> _What you will do_
Extend the news article on rising Treasury yields and the stock market selloff, picking up after its last sentence.

> _Document excerpt_
Treasury yields rise again, spooking the stock market


Wall Street stumbled on Thursday, with energy and tech stocks selling off, and the 10-year Treasury bond yield climbing to a new 13-month high.

Just a day after remarks from Federal Reserve Chairman Jerome Powell appeased the market, all bets are off again.

All three stock indexes closed in the red. The Dow (INDU) finished down 0.5%, or 153 points, just one day after closing above the 33,000 point mark for the first time in history.

The S&P 500 (SPX) ended down 1.5%, and the more tech-focused Nasdaq Composite (COMP) fell 3%.

Elsewhere, oil prices tumbled on worries that the global economic recovery could be held back by virus flare-ups and slow vaccine rollouts in Europe. The global oil benchmark Brent crude was down more than 8% at $62.31 per barrel in the afternoon, while US oil fell nearly 8% to $59.48 a barrel.

Earlier in the day, the 10-year Treasury yield reached a new 13-month high of 1.75%. The government bond yielded 1.72% around the time of the stock market close.

Powell didn’t appear concerned about the recent ascent in bond yields during Wednesday’s monetary policy update. He also said the central bank isn’t ready to pull the plug on its bond-buying program, thereby avoiding a situation like the 2013 “taper tantrum” that occurred when investors got scared about the end of the last easy-money era.

> _Data records_

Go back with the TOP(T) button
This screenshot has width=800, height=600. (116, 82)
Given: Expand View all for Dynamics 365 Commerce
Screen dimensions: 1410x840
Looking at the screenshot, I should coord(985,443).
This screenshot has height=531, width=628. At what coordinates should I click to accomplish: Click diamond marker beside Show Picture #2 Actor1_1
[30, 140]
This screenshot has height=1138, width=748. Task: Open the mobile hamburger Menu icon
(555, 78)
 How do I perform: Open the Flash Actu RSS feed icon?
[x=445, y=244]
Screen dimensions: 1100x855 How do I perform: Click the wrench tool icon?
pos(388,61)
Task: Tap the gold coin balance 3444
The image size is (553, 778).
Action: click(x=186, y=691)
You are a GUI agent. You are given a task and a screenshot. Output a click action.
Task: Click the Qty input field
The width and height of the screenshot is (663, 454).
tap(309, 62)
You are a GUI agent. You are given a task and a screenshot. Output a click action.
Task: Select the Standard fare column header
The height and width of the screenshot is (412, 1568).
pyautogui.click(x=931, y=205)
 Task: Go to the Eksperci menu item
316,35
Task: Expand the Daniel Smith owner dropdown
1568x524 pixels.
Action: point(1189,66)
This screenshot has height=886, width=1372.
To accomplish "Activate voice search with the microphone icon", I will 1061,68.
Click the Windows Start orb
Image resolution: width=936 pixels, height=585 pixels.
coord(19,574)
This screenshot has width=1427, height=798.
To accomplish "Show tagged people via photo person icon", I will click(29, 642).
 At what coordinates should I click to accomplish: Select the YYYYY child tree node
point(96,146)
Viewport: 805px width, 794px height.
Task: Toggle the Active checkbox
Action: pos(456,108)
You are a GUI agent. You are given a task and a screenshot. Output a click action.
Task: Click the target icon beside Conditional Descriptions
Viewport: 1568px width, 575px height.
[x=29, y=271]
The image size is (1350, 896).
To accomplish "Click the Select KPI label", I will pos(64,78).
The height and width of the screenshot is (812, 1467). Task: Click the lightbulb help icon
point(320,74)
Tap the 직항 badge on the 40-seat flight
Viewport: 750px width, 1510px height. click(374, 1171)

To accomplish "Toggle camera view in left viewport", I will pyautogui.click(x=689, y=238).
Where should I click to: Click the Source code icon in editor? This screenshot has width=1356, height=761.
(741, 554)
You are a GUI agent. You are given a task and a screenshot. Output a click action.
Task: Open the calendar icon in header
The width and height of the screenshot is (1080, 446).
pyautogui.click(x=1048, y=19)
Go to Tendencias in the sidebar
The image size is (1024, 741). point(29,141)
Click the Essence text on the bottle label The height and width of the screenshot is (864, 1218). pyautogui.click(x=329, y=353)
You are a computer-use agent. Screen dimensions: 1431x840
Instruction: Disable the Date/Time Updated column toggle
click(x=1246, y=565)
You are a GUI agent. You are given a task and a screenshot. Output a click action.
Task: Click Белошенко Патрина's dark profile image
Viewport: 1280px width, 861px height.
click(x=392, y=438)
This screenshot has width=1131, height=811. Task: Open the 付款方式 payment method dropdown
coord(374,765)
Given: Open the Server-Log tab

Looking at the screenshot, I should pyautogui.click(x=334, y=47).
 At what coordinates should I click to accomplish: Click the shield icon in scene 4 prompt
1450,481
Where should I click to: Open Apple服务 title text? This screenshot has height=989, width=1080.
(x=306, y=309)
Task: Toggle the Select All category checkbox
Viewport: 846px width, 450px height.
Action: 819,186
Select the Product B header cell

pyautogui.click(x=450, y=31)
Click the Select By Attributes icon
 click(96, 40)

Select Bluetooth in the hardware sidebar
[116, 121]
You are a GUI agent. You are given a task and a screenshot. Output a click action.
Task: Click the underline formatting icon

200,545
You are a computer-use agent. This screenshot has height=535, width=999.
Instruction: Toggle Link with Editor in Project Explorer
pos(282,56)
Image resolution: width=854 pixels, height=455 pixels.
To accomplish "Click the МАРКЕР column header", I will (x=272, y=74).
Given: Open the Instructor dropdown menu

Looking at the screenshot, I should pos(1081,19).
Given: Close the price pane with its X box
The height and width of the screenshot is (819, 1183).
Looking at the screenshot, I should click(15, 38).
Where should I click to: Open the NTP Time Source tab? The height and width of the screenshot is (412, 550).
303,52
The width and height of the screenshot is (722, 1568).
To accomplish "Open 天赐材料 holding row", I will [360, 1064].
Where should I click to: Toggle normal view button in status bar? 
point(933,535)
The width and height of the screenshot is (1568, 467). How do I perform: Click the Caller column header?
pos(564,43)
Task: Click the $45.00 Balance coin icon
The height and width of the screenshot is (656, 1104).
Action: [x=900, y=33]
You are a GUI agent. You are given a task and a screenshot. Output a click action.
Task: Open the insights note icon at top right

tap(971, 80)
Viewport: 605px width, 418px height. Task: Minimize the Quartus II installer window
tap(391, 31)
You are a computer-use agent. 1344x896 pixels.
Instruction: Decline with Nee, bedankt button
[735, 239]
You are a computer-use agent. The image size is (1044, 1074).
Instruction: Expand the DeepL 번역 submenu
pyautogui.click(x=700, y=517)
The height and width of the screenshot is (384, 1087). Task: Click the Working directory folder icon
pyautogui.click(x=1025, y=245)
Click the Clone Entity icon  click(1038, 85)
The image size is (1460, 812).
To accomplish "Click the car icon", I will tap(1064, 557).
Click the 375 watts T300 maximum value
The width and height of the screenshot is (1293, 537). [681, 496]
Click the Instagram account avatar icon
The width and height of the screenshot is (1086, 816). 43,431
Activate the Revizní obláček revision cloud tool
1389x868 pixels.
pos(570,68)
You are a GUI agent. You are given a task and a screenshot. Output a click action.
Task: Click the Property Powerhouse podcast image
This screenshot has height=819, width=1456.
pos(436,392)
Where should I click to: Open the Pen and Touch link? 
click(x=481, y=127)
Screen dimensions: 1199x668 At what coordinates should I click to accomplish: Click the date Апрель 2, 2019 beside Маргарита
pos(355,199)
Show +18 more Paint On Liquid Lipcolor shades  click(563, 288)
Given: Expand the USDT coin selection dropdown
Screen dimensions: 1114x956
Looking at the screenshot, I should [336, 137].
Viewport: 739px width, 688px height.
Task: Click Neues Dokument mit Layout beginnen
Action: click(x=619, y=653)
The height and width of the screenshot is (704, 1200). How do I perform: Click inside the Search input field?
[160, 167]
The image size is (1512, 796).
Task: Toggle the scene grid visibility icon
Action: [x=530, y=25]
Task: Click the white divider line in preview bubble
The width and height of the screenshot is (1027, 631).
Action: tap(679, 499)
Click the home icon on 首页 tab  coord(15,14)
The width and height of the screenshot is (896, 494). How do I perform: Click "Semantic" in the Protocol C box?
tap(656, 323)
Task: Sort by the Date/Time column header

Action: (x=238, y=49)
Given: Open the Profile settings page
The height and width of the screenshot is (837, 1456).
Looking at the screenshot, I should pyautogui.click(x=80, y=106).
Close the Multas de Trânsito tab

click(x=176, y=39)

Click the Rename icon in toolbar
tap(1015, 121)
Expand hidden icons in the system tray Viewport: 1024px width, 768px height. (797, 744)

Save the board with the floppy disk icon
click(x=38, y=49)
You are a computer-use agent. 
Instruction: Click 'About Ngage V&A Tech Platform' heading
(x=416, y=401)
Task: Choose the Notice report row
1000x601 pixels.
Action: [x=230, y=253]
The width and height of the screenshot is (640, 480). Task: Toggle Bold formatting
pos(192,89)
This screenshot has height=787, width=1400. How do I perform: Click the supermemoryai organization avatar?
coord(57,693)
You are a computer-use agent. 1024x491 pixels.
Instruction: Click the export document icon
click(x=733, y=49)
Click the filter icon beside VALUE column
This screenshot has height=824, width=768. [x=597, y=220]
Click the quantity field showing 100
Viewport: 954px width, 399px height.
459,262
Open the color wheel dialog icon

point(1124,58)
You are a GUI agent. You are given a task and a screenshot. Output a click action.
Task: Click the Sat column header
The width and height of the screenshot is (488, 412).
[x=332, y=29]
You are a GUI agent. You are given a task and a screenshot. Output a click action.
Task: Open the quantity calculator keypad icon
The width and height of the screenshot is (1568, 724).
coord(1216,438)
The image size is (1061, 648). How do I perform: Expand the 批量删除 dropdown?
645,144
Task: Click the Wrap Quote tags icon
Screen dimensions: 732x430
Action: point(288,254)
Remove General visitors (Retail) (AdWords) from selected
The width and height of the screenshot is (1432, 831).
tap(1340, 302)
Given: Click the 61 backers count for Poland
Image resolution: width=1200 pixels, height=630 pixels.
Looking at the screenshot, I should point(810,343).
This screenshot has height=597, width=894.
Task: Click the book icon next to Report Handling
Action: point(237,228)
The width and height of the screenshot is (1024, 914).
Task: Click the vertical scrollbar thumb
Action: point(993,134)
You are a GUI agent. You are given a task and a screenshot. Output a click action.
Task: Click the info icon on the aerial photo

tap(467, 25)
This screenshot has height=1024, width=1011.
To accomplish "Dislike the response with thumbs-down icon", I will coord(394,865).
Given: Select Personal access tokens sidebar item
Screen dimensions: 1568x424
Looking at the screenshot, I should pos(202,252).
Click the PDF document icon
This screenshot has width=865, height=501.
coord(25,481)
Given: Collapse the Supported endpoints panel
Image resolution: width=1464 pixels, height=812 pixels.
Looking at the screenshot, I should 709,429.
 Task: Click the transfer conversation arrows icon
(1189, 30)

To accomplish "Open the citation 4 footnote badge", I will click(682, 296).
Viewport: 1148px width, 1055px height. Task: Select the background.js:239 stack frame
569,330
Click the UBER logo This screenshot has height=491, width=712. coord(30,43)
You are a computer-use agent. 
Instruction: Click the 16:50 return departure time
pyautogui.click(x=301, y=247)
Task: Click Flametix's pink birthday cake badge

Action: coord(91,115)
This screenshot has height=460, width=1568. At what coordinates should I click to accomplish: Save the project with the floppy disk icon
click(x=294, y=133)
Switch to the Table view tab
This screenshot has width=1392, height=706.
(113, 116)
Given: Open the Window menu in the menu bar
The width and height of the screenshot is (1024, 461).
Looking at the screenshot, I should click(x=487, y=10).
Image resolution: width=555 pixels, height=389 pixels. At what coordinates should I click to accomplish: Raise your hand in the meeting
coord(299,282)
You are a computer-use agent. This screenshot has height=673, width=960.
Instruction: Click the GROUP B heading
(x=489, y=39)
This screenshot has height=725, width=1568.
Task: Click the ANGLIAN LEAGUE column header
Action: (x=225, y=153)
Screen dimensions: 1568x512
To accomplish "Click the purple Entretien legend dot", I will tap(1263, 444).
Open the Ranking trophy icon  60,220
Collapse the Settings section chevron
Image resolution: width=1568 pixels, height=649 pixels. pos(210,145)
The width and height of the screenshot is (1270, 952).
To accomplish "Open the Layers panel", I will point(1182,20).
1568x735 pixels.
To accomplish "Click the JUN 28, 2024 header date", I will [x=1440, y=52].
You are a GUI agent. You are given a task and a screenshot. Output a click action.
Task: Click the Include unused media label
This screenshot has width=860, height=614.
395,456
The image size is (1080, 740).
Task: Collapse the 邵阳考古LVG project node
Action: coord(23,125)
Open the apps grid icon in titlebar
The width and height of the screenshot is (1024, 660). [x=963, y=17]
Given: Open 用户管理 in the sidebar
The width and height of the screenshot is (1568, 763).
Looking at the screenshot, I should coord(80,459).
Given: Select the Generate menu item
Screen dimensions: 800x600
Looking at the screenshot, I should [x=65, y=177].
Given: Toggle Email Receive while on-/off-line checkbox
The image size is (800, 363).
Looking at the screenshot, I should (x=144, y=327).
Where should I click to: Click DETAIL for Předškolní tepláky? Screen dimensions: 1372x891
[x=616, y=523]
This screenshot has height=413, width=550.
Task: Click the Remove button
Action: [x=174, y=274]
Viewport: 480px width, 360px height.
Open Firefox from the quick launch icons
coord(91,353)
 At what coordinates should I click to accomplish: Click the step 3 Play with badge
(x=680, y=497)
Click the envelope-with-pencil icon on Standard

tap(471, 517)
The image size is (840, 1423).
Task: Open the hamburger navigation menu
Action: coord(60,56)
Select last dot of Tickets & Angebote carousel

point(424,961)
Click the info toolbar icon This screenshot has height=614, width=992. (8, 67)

> _Task answer_
Powell tried to soothe worries about rising inflation. Investors are concerned that the reopening of the economy and pent up consumer demand will lead to a jump in inflation over the summer that will force the Fed to raise interest rates.

The Fed’s consensus outlook showed that only four officials are expecting an interest rate increase in 2022, with most officials forecasting a hike in 2023. In his remarks, Powell reiterated that any rising prices over the summer will be temporary.

Although this helped the market Wednesday, “inflation fears have crept in again,” said BMO economist Priscilla Thiagamoorthy, explaining the yield move in a note to clients.

“After yesterday’s [Fed] rate decision and [the] Powell press conference, investors appeared to be comfortable with the Fed’s plan going forward,” said Paul Hickey, of Bespoke Investment Group. “After sleeping on it, though, investors are having second thoughts.”

Economic data also didn’t help matters, with weekly jobless claims unexpectedly rising.